吉宗女体化!とかホモォ大奥とか俗な見方もできなくはないが、単純にジェンダーに関してひと癖あるやつに自分は興味を持てる。
しかし、むしろそういう方向で期待しすぎない方がよかったかもしれない。実にこぢんまりとしたもので終わってしまった。脚本的には、映画の枠で収めるにはまあこんなものかなあ、という印象だが、そちらも男女逆転という要素があることで手を出せること諸々に、そのうちの一つにでも存分な深さまで踏み込んでいたかといえば、黙って首を横に振らざるをえないレベル。商業作品にはよくあることだが非常にいい子ちゃんな作品。結構エグいと思えるようなテーマを使っているだけに頭でっかち、あるいは出オチ、竜頭蛇尾という感想が出てくる。

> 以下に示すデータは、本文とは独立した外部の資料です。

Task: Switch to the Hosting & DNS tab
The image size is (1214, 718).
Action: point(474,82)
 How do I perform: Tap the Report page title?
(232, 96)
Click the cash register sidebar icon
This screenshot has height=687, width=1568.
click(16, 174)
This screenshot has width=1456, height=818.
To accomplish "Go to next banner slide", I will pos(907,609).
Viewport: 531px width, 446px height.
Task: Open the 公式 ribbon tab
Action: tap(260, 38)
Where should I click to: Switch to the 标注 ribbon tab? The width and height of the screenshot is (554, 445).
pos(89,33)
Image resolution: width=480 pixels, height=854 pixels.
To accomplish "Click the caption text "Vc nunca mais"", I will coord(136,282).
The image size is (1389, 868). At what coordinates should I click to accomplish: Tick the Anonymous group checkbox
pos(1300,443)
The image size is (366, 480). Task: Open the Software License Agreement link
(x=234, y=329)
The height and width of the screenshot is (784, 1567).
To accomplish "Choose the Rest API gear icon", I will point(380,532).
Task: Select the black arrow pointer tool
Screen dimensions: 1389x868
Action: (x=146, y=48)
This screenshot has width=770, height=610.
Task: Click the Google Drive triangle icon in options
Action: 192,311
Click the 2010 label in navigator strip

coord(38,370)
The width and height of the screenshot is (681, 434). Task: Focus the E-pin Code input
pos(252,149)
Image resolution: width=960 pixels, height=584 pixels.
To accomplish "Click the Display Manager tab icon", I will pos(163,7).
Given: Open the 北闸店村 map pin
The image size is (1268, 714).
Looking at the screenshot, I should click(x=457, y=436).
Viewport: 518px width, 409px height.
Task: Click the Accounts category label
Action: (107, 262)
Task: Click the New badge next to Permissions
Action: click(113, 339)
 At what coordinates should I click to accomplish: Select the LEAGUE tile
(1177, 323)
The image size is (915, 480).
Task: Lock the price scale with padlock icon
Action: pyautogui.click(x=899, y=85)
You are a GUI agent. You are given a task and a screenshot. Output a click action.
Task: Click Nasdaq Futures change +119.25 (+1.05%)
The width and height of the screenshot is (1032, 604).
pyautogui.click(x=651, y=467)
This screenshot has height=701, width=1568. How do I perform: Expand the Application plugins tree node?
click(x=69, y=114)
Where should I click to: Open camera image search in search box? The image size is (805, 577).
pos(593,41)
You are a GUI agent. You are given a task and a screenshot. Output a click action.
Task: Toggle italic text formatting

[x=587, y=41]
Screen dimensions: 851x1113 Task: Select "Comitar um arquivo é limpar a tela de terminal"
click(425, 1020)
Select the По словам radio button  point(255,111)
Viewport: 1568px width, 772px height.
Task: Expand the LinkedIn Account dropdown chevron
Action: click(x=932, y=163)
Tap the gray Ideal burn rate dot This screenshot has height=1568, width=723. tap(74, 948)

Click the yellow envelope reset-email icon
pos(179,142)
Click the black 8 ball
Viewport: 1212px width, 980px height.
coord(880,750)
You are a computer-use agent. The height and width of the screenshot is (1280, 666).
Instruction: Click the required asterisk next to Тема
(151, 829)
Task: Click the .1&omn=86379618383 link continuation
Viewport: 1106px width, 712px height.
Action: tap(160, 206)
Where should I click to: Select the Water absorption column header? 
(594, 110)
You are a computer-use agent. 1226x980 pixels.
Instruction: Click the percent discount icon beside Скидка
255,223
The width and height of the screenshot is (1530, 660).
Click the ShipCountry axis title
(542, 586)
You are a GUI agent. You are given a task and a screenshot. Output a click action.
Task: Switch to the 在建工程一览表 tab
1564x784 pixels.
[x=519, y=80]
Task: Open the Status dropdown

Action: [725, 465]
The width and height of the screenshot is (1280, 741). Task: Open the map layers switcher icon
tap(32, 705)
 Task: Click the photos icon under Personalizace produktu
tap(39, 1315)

大奥という機関の男性バージョンがどういったものか、という問いには、それなりに答えられていたように思う。武士としての意地という価値観が葛藤の元になったり、女性よりも性欲の自制が難しいがゆえに横行する男色の存在や、それに対する忌避、それから自害の方法としての切腹の存在感などから言及できるものには概ね言及がされていた。同時に、女性主導の世の中における子種を持つ存在としてどのような扱いを受けるのか、という部分にもかなり触れられていたようにも思う。実際に身籠ることがないというのはアンリスキーである上に回転率も高く、非常に使い勝手が良く、また無駄にもしやすい。ただし、この「無駄」という概念は男女逆転というよりパラレルワールドとしてのコンセプト(疫病の流行による繁殖の困難という実に動物的な問題)に起因してしまっており、脚本自体もまたそういう世界観的特色の方に結構呑まれてしまっているのがもったいなかったと言えよう。結末までそうとあってはコレジャナイ感は否定しようもなくなる。
男女逆転でしかできないことを、そのコンテンツを網羅することに関してはできていたが、どうにもこうにも上っ面だけな言及ばかりであった、というのが総括か。そもそも上っ面な言及で終わらせないという姿勢だったかどうかははなはだ疑わしいが、そこを疑い出すと何も言う必要がなくなるのでオミットさせてもらう。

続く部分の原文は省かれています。